В основе инсталляции Кардифф, с начала 2000‐х годов неоднократно выставлявшейся в разных церквах, музеях и других выставочных пространствах, лежит исполнение композиции Таллиса хором собора в Солсбери, причем все голоса были записаны по отдельности, а затем транслированы посредством сорока колонок, расставленных в виде огромного круга мембранами по направлению к центру. Вместо того чтобы предлагать слушателям занять статичное положение лицом к источнику звука, «Мотет для сорока голосов» приглашает погружаться в произведение Таллиса посредством активного телесного перемещения в обширном скульптурном поле инсталляции: подходить к тем или иным колонкам и голосам, переключать внимание между отдельными сегментами всего хора, а при желании и брать паузу, расположившись в центре и воспринимая произведение так, как если бы оно исполнялось для единственного идеального слушателя.

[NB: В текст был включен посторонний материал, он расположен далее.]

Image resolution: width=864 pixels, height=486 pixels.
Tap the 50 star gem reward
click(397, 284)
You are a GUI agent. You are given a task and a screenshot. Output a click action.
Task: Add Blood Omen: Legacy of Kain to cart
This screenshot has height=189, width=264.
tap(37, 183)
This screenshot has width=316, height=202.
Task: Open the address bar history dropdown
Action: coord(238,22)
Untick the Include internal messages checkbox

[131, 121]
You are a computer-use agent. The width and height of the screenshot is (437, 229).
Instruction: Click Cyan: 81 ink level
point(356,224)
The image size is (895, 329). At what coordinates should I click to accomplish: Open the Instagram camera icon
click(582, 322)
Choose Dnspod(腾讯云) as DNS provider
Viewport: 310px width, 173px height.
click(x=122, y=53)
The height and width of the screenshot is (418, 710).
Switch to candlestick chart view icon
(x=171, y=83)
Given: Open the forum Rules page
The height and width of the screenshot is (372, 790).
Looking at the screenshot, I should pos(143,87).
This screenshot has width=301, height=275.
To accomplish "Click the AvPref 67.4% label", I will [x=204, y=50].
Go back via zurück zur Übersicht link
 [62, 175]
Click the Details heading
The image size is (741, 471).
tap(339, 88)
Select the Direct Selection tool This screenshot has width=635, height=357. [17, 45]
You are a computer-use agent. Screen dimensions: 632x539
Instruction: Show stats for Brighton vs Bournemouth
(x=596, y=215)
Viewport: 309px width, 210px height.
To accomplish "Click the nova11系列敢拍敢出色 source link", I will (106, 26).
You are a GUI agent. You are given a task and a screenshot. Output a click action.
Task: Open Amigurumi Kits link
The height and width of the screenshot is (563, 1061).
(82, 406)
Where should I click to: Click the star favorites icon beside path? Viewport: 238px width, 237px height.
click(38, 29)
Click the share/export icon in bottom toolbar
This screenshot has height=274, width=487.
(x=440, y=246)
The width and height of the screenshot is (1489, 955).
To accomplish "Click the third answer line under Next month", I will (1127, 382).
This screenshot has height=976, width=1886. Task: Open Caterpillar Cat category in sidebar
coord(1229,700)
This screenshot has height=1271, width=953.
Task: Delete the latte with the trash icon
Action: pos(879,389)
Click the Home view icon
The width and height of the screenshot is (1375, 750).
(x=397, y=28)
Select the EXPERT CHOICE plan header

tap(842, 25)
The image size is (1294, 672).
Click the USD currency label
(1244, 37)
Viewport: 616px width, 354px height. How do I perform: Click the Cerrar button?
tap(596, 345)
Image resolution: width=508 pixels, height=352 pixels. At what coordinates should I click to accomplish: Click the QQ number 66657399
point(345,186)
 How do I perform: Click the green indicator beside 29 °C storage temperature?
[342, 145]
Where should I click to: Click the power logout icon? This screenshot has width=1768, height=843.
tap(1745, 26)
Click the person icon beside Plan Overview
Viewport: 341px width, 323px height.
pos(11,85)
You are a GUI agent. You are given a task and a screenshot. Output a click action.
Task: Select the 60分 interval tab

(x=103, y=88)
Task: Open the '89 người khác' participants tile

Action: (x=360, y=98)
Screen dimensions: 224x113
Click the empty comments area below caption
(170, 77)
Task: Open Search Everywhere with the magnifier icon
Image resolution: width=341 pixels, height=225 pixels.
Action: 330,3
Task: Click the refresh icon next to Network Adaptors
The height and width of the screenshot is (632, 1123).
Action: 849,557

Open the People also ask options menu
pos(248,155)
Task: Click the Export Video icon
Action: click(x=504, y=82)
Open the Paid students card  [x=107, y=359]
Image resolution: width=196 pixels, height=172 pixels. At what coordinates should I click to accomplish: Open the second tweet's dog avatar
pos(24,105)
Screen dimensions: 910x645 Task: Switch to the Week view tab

Итак, телесное движение реципиента выступает в первую очередь способом конструирования музыки, интерференции и пересборки отдельных дорожек записи и, таким образом, средством соединения отдельных голосов друг с другом и средством достижения эстетического наслаждения от восприятия оратории все новыми способами. Вместо того чтобы быть пассивным реципиентом акустического представления, слушатель в данном случае вызывает это представление к жизни при помощи ходьбы, постоянно и непредсказуемым образом создавая и воссоздавая пластическую взаимосвязь между полифоническими голосами Таллиса. Таким образом, вопрос о том, в какой степени колонки – интерфейс инсталляции – отделяют актуальное от виртуального, «настоящее» исполнение от механического воспроизведения, остается открытым. Ведь инсталляция Кардифф позволяет эмпирически ощутить неизменное присутствие виртуального в физическом или актуальном, причем идея виртуальности в данном случае выражает не что иное, как возможность неопределенной и непредсказуемой вовлеченности в реальность актуальную и физическую – нашу возможность взаимодействовать с настоящим как волнующей областью открытой потенциальности и неожиданности – словом, эстетического смещения и несоизмеримости.